:: REQUEST ::
Reproduce the data items below in full, swapping every occurrence of "computer-use agent" for "GUI agent" and keeping everything else unchanged.

--- BEGIN RECORDS SHOWN ---

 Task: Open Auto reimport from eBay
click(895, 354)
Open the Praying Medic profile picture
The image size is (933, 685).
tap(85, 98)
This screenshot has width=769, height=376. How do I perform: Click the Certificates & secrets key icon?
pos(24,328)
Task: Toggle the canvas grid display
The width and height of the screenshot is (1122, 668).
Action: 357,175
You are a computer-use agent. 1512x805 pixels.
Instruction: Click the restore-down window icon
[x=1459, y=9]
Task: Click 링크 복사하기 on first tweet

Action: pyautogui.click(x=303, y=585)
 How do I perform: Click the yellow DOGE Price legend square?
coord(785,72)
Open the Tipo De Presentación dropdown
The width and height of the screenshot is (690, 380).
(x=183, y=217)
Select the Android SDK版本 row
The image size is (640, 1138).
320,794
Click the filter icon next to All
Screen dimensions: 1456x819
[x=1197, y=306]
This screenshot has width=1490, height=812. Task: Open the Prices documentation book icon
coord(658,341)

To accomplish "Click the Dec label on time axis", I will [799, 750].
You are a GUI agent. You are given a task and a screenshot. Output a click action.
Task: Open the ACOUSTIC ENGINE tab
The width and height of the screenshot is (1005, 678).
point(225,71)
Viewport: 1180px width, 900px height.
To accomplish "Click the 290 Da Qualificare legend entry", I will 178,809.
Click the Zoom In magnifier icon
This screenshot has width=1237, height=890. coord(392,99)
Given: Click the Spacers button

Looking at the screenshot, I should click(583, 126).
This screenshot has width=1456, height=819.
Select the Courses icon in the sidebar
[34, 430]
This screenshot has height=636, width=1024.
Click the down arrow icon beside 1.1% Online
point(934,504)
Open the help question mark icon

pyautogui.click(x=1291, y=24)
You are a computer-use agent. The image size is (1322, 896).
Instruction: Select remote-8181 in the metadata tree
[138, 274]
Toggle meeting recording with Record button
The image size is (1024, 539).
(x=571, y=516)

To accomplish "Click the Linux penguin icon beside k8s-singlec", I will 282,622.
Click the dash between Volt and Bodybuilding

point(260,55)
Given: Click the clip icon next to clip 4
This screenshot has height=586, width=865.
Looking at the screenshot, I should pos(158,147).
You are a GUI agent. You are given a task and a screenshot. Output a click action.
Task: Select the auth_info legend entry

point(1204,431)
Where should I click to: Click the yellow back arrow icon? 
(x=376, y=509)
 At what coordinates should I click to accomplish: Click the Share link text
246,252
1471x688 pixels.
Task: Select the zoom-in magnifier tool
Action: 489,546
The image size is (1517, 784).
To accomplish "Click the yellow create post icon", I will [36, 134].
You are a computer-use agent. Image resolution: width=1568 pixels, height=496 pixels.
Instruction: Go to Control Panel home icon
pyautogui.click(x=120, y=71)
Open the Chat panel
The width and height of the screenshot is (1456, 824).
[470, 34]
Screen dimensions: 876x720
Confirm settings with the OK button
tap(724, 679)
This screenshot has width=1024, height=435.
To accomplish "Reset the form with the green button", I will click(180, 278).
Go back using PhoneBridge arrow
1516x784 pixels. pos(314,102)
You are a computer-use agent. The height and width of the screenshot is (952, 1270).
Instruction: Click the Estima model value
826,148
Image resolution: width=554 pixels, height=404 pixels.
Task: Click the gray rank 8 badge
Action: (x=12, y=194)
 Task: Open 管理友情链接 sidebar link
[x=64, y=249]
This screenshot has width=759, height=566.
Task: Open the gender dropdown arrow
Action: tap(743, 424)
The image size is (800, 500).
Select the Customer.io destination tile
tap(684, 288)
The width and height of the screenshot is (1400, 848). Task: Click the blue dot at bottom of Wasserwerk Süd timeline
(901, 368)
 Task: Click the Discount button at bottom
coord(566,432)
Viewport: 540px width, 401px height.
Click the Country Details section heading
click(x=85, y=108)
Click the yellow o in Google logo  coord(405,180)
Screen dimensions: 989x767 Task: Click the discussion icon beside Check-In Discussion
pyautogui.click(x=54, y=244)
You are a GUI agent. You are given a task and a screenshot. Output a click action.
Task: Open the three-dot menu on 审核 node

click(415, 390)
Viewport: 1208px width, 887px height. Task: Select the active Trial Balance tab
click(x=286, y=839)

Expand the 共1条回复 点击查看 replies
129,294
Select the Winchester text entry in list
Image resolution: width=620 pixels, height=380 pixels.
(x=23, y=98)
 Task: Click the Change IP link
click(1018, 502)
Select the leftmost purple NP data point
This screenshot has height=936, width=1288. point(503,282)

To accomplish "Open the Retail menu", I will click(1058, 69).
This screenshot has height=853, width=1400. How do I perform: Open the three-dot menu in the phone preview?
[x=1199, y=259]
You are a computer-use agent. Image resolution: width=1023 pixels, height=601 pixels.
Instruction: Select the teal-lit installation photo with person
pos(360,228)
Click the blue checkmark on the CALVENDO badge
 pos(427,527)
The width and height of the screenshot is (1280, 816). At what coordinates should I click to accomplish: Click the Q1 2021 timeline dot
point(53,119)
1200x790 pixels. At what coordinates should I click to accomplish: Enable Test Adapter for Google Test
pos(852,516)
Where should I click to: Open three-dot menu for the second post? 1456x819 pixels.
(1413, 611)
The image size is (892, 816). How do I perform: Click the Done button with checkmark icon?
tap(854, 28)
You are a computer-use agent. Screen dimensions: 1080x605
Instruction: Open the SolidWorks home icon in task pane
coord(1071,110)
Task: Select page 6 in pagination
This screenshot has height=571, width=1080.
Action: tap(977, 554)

--- END RECORDS SHOWN ---

:: FINISHED EXERCISE ::
 Task: Open Auto reimport from eBay
click(895, 354)
Open the Praying Medic profile picture
The image size is (933, 685).
tap(85, 98)
This screenshot has width=769, height=376. How do I perform: Click the Certificates & secrets key icon?
pos(24,328)
Task: Toggle the canvas grid display
The width and height of the screenshot is (1122, 668).
Action: 357,175
You are a GUI agent. 1512x805 pixels.
Instruction: Click the restore-down window icon
[x=1459, y=9]
Task: Click 링크 복사하기 on first tweet

Action: pyautogui.click(x=303, y=585)
 How do I perform: Click the yellow DOGE Price legend square?
coord(785,72)
Open the Tipo De Presentación dropdown
The width and height of the screenshot is (690, 380).
(x=183, y=217)
Select the Android SDK版本 row
The image size is (640, 1138).
320,794
Click the filter icon next to All
Screen dimensions: 1456x819
[x=1197, y=306]
This screenshot has width=1490, height=812. Task: Open the Prices documentation book icon
coord(658,341)

To accomplish "Click the Dec label on time axis", I will [799, 750].
You are a GUI agent. You are given a task and a screenshot. Output a click action.
Task: Open the ACOUSTIC ENGINE tab
The width and height of the screenshot is (1005, 678).
point(225,71)
Viewport: 1180px width, 900px height.
To accomplish "Click the 290 Da Qualificare legend entry", I will 178,809.
Click the Zoom In magnifier icon
This screenshot has width=1237, height=890. coord(392,99)
Given: Click the Spacers button

Looking at the screenshot, I should click(583, 126).
This screenshot has width=1456, height=819.
Select the Courses icon in the sidebar
[34, 430]
This screenshot has height=636, width=1024.
Click the down arrow icon beside 1.1% Online
point(934,504)
Open the help question mark icon

pyautogui.click(x=1291, y=24)
You are a GUI agent. The image size is (1322, 896).
Instruction: Select remote-8181 in the metadata tree
[138, 274]
Toggle meeting recording with Record button
The image size is (1024, 539).
(x=571, y=516)

To accomplish "Click the Linux penguin icon beside k8s-singlec", I will 282,622.
Click the dash between Volt and Bodybuilding

point(260,55)
Given: Click the clip icon next to clip 4
This screenshot has height=586, width=865.
Looking at the screenshot, I should pos(158,147).
You are a GUI agent. You are given a task and a screenshot. Output a click action.
Task: Select the auth_info legend entry

point(1204,431)
Where should I click to: Click the yellow back arrow icon? 
(x=376, y=509)
 At what coordinates should I click to accomplish: Click the Share link text
246,252
1471x688 pixels.
Task: Select the zoom-in magnifier tool
Action: 489,546
The image size is (1517, 784).
To accomplish "Click the yellow create post icon", I will [36, 134].
You are a GUI agent. Image resolution: width=1568 pixels, height=496 pixels.
Instruction: Go to Control Panel home icon
pyautogui.click(x=120, y=71)
Open the Chat panel
The width and height of the screenshot is (1456, 824).
[470, 34]
Screen dimensions: 876x720
Confirm settings with the OK button
tap(724, 679)
This screenshot has width=1024, height=435.
To accomplish "Reset the form with the green button", I will click(180, 278).
Go back using PhoneBridge arrow
1516x784 pixels. pos(314,102)
You are a GUI agent. The height and width of the screenshot is (952, 1270).
Instruction: Click the Estima model value
826,148
Image resolution: width=554 pixels, height=404 pixels.
Task: Click the gray rank 8 badge
Action: (x=12, y=194)
 Task: Open 管理友情链接 sidebar link
[x=64, y=249]
This screenshot has width=759, height=566.
Task: Open the gender dropdown arrow
Action: tap(743, 424)
The image size is (800, 500).
Select the Customer.io destination tile
tap(684, 288)
The width and height of the screenshot is (1400, 848). Task: Click the blue dot at bottom of Wasserwerk Süd timeline
(901, 368)
 Task: Click the Discount button at bottom
coord(566,432)
Viewport: 540px width, 401px height.
Click the Country Details section heading
click(x=85, y=108)
Click the yellow o in Google logo  coord(405,180)
Screen dimensions: 989x767 Task: Click the discussion icon beside Check-In Discussion
pyautogui.click(x=54, y=244)
You are a GUI agent. You are given a task and a screenshot. Output a click action.
Task: Open the three-dot menu on 审核 node

click(415, 390)
Viewport: 1208px width, 887px height. Task: Select the active Trial Balance tab
click(x=286, y=839)

Expand the 共1条回复 点击查看 replies
129,294
Select the Winchester text entry in list
Image resolution: width=620 pixels, height=380 pixels.
(x=23, y=98)
 Task: Click the Change IP link
click(1018, 502)
Select the leftmost purple NP data point
This screenshot has height=936, width=1288. point(503,282)

To accomplish "Open the Retail menu", I will click(1058, 69).
This screenshot has height=853, width=1400. How do I perform: Open the three-dot menu in the phone preview?
[x=1199, y=259]
You are a GUI agent. Image resolution: width=1023 pixels, height=601 pixels.
Instruction: Select the teal-lit installation photo with person
pos(360,228)
Click the blue checkmark on the CALVENDO badge
 pos(427,527)
The width and height of the screenshot is (1280, 816). At what coordinates should I click to accomplish: Click the Q1 2021 timeline dot
point(53,119)
1200x790 pixels. At what coordinates should I click to accomplish: Enable Test Adapter for Google Test
pos(852,516)
Where should I click to: Open three-dot menu for the second post? 1456x819 pixels.
(1413, 611)
The image size is (892, 816). How do I perform: Click the Done button with checkmark icon?
tap(854, 28)
You are a GUI agent. Screen dimensions: 1080x605
Instruction: Open the SolidWorks home icon in task pane
coord(1071,110)
Task: Select page 6 in pagination
This screenshot has height=571, width=1080.
Action: tap(977, 554)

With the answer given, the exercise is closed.